▸ REQUEST 1
Please arrange the part of the records that opens with the line containing "Viewport: 633px width, 750px" and closes with the line containing "Action: click(x=669, y=158)" as a numbered list, leaving out blank lines.

# Background and Definitions

## Background

Early studies fall into the category of recurrent graph neural networks(**RecGNNs**). With the success of CNNs, new approach developed. (**ConvGNNs**) ConvGNNs are divided into two main streams, the **spectral-based** approaches and the **spatial-based** approaches.

Network embedding aims at representing network nodes as low-dimensional vector representations, preserving both network topology structure and node content information.

Graph kernel methods employ a kernel function to measure the similarity between pairs of graphs. Graph kernels can embed graphs or nodes into vector spaces by a mapping function. The difference between GNN and graph kernels is that this mapping function is deterministic rather than learnable.

▸ INFORMATION PROVIDED

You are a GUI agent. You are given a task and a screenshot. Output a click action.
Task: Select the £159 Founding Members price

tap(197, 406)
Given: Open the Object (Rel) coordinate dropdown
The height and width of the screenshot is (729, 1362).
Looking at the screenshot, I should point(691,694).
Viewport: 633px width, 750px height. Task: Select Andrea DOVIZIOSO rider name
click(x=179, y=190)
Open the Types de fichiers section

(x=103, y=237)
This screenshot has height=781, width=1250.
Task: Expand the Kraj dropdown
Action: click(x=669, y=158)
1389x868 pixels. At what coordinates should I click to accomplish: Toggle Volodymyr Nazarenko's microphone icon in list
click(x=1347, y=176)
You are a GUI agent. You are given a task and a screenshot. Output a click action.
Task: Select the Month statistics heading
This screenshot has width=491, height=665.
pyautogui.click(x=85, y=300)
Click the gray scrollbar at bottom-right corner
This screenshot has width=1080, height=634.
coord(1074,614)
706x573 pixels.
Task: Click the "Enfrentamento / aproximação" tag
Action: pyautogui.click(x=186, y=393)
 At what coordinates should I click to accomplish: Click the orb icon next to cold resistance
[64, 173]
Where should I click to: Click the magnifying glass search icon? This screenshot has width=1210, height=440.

▸ REQUEST 2
Name every term the background section sets in bold.

▸ ANSWER 1
1. Viewport: 633px width, 750px height. Task: Select Andrea DOVIZIOSO rider name
2. click(x=179, y=190)
3. Open the Types de fichiers section
4. (x=103, y=237)
5. This screenshot has height=781, width=1250.
6. Task: Expand the Kraj dropdown
7. Action: click(x=669, y=158)

▸ ANSWER 2
RecGNNs
ConvGNNs
spectral-based
spatial-based